- _Reading passage_
The only problem with not having some sort of claw system is that in the case of a misfire, it's a little tricky to remove the dud cartridge... though in practice, pointing the launcher upwards and manually pulling back the bolt should do the trick.
Posted: Fri Nov 16, 2012 3:39 am
by nitrogigi
yeah!!!! good idea
I rebuilded a simpler shell, if it works it would be awesome
I'm thinking about H2 as fuel, but with air as comburant and not O2 wich were too dangerous, but I didn't find how to calculate the pressure produced by such a combustion... does someone knows?
Posted: Fri Nov 16, 2012 5:36 am
by nitrogigi
in cas of misfire I put a magnet on the piston, wich would pull the cartridge back
about your cartridge : how do you regulate the "burst" pressure of your system?

- _Data below_
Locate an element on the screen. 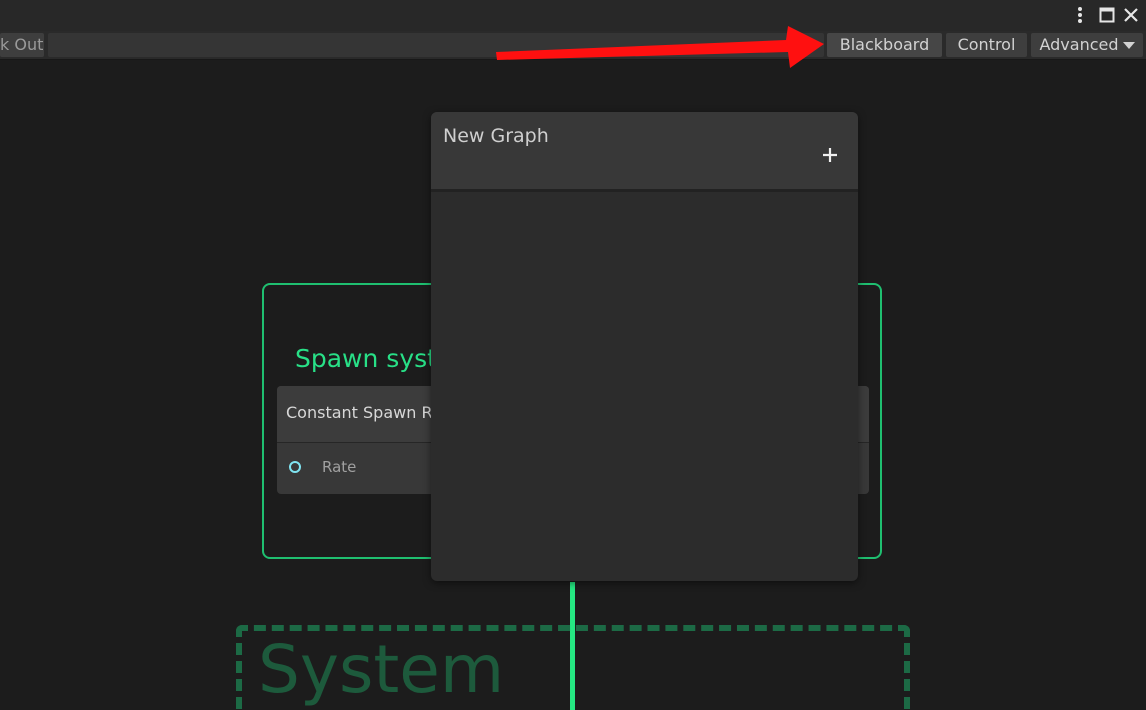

- _Explore the material_
A: Name every gas the forum thread mentions.
B: Copy the stretch of the forum thread from "The only problem" through "does someone knows?", renaming "launcher" to "device" throughout.

- _Task results_
A: H2, air, O2

B:
The only problem with not having some sort of claw system is that in the case of a misfire, it's a little tricky to remove the dud cartridge... though in practice, pointing the device upwards and manually pulling back the bolt should do the trick.
Posted: Fri Nov 16, 2012 3:39 am
by nitrogigi
yeah!!!! good idea
I rebuilded a simpler shell, if it works it would be awesome
I'm thinking about H2 as fuel, but with air as comburant and not O2 wich were too dangerous, but I didn't find how to calculate the pressure produced by such a combustion... does someone knows?